A l’issue du match, Tabilo, pas le plus bavard du circuit, ne s’est pas trop attardé sur cette invincibilité face au GOAT. Mais il est tout de même revenu sur sa performance : « J’ai essayé de voir ça comme une situation sans pression. J’en ai parlé avec mon coach et on s’est dit : on sait comment le jouer, on l’a déjà battu une fois. Donc mentalement, ce n’était pas comme si c’était la première fois. J’étais un peu plus relâché grâce à ça, même s’il y a toujours cette pression de vouloir le battre. Je sais à quel point il est fort mentalement et je m’attendais à ce qu’il veuille carrément me « tuer » (rires). Alors j’ai commencé en étant très solide, en essayant d’être agressif, de le repousser autant que possible. Petit à petit, ça a commencé à fonctionner. J’ai réussi à le rendre un peu inconfortable dans certaines situations, ce qui était crucial dans les moments de pression.
Vers la fin du match, j’ai senti mes jambes, mes mains devenir un peu froides…

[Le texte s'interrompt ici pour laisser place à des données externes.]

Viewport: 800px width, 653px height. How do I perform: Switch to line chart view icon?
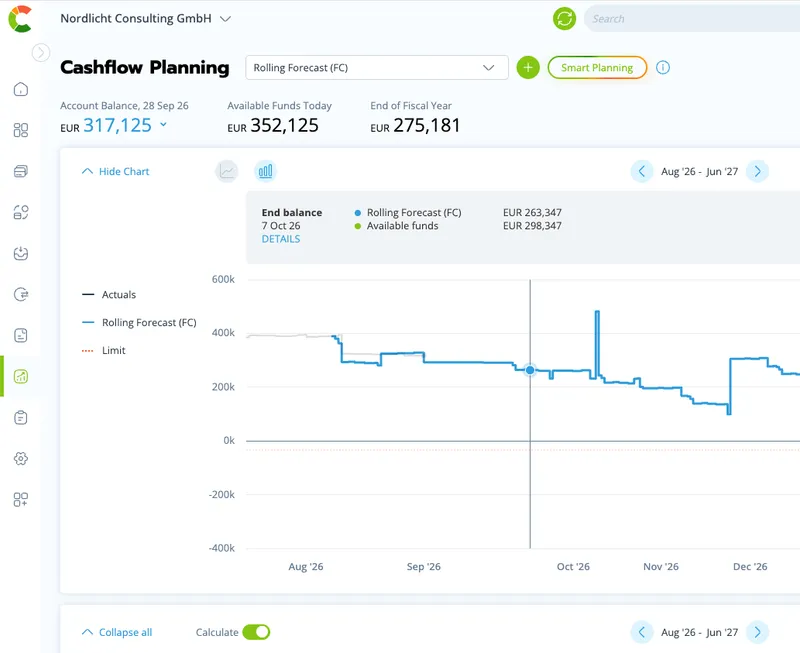[227, 171]
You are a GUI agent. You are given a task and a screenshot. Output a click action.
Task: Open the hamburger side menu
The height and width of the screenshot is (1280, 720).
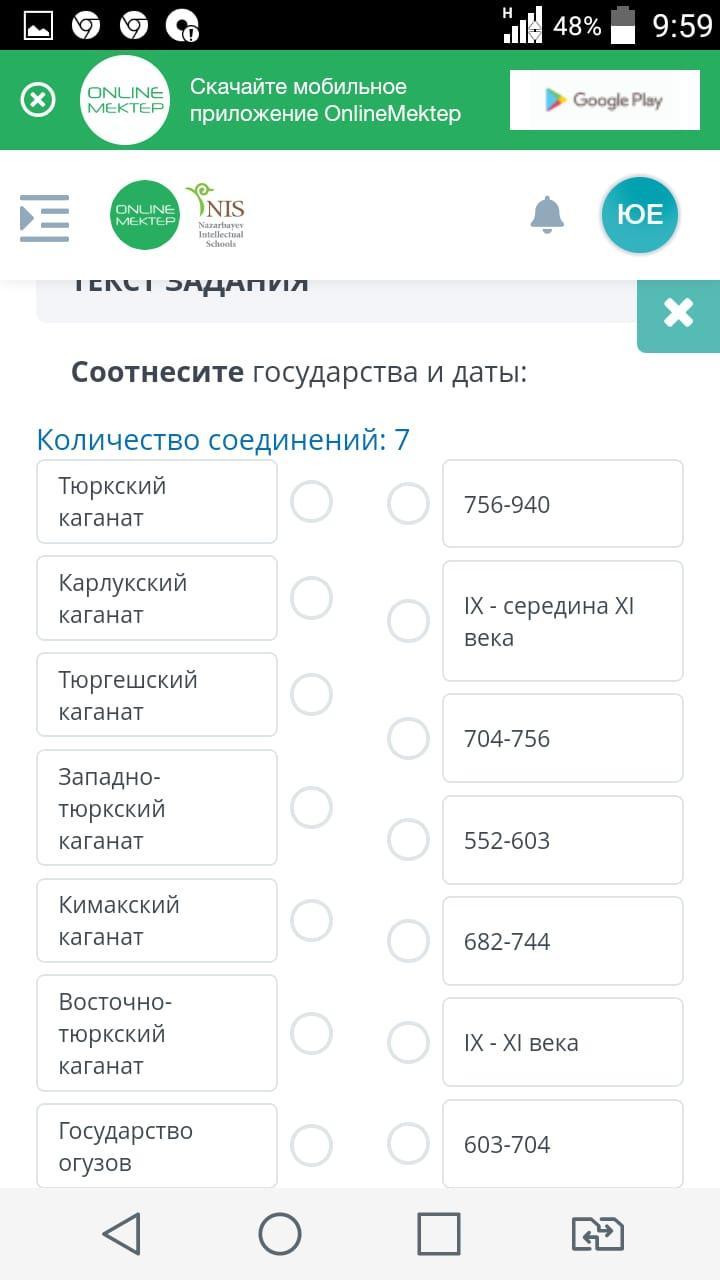click(45, 218)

Mais cette fois, j’ai juste essayé d’en rire un peu. Je me suis dit : c’est pour ce genre de sensations qu’on joue ! Alors j’ai essayé de l’utiliser de façon positive. A la fin du match, sur la caméra, j’ai signé “Vera Coach” et “Unagi”. Vera Coach, c’est pour Verita, mon meilleur ami. Il était avec moi quand j’ai battu Djokovic l’an dernier. Il ne pouvait pas être là cette fois, je lui ai donc envoyé un petit clin d’œil. Juste avant le match, il m’avait envoyé exactement le même message que l’an dernier. Ça m’a remis dans ces souvenirs. Et « Unagi », c’est pour ma copine Malena, qui me regarde, là, maintenant. Elle est toujours avec moi, sur place ou à distance. C’est un mot qui nous accompagne depuis qu’on s’est rencontrés, et ça m’aide toujours à traverser les moments difficiles. »

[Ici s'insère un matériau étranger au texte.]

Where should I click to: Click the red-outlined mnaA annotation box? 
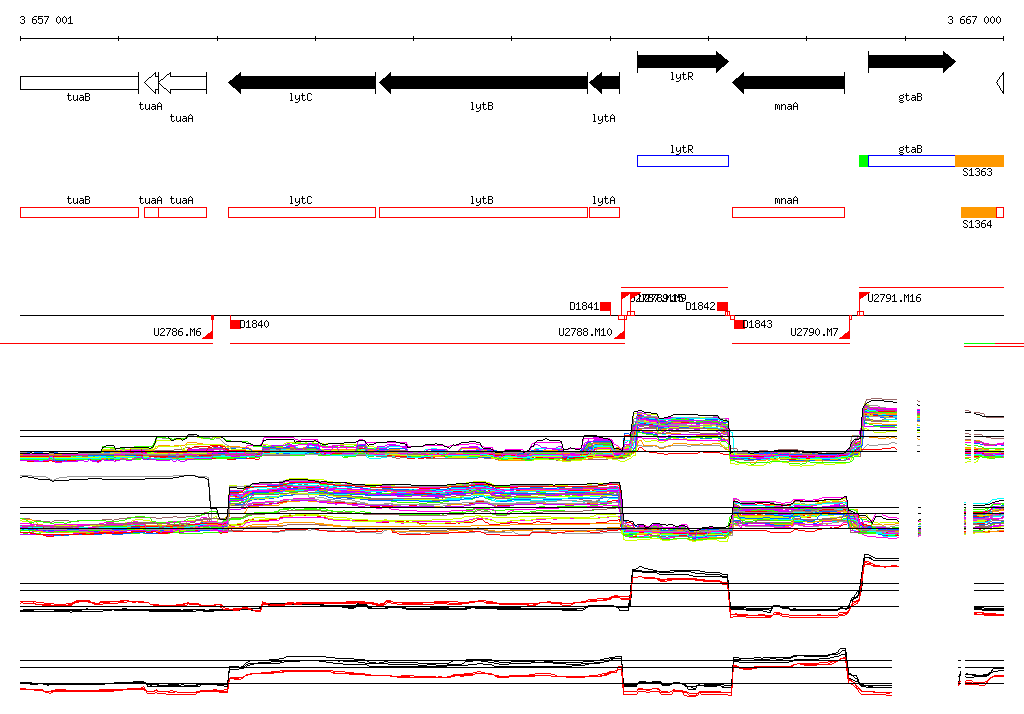788,212
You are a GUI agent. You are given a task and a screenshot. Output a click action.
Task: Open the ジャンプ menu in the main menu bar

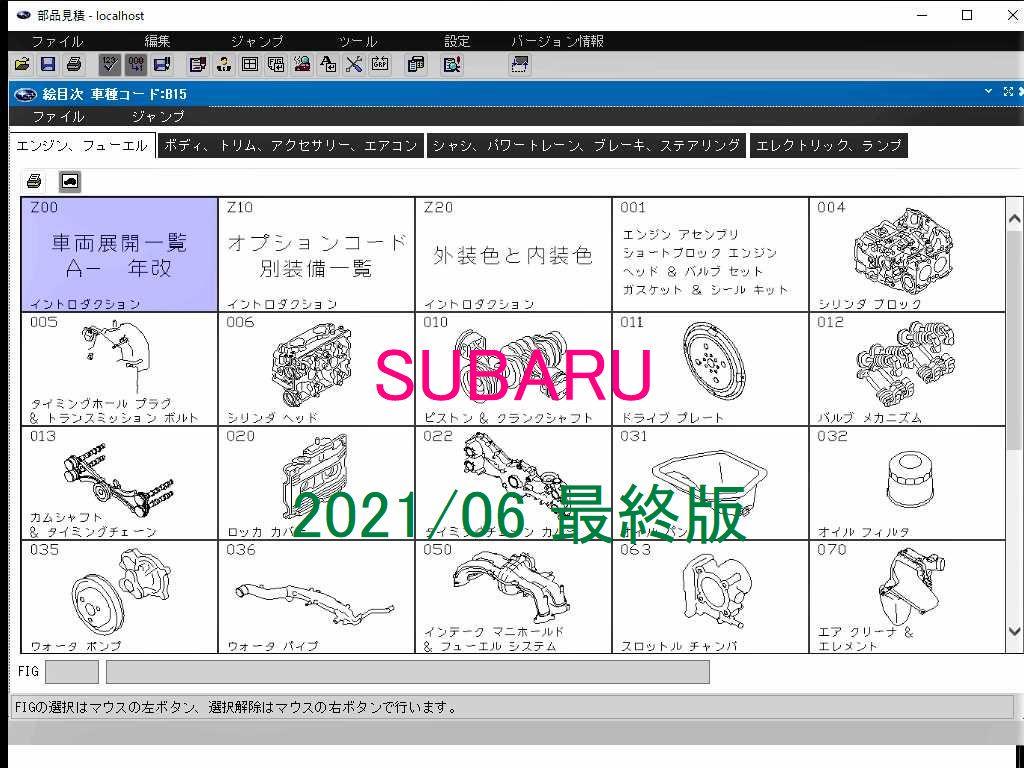[x=256, y=41]
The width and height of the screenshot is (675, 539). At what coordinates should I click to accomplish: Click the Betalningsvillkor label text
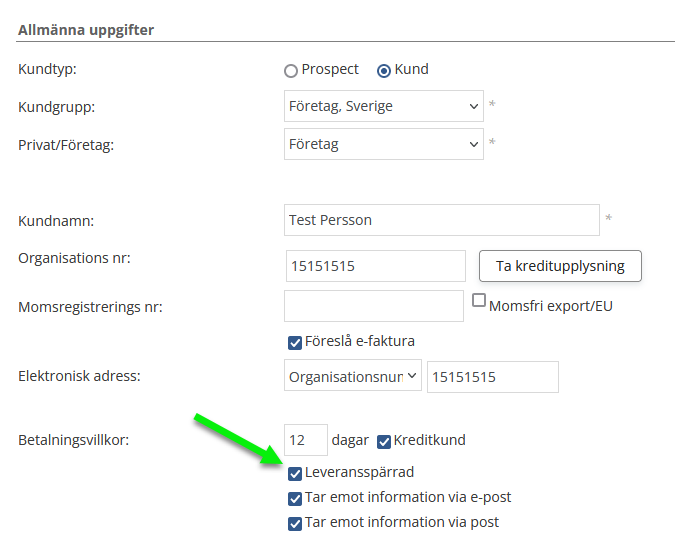(74, 440)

Ils ne sont pas nombreux à avoir battu Novak Djokovic deux fois sans jamais perdre. Il y en a un autre dans ce cas-là. Il s’agit du Tchèque Jiri Vesely. La performance de l’ancien 35e mondial et doublement titré sur le circuit principal (Auckland 2015 et Pune 2020) est colossale. Le site de l’ATP relève trois confrontations avec deux victoires pour Vesely et une pour Djokovic à l’US Open. Et pourtant, on lit bien 2-0 Vesely. En effet, à New York, le Tchèque avait déclaré forfait ce qui, pour les statistiques, n’est pas comptabilisé comme une victoire.

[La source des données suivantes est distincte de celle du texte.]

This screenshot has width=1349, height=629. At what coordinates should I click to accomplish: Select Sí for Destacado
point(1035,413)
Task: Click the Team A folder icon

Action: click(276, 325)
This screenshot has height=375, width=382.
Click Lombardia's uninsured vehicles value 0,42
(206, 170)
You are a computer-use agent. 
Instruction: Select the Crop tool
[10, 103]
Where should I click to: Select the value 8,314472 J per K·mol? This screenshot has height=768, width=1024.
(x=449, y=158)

La première confrontation remonte à 2016, à Monte-Carlo. Tiens, tiens… Jusque-là, en 2016, Novak avait gagné le tournoi de Doha, l’Open d’Australie, le BNP Paribas Open (Indian Wells), et le Masters 1000 de Miami. Il se présentait à Monaco avec une toute petite défaite enregistrée à Dubaï face à Feliciano Lopez (un abandon). Après sa défaite à Monte-Carlo face à Vesely dès le deuxième tour, il enchaînera avec une victoire à Madrid, une finale à Rome, son premier titre à Roland-Garros, le trophée à Toronto, finale à l’US Open, demie à Shanghai et finale au Masters. Bref, une saison « pas dégueu ». C’est donc au milieu de tous ces titres et finales, que Jiri Vesely s’est incrusté pour infliger à Djokovic une de ses neuf défaites de la saison contre 65 victoires…
Jiri Vesely : « Novak Djokovic est probablement le plus grand professionnel du tennis »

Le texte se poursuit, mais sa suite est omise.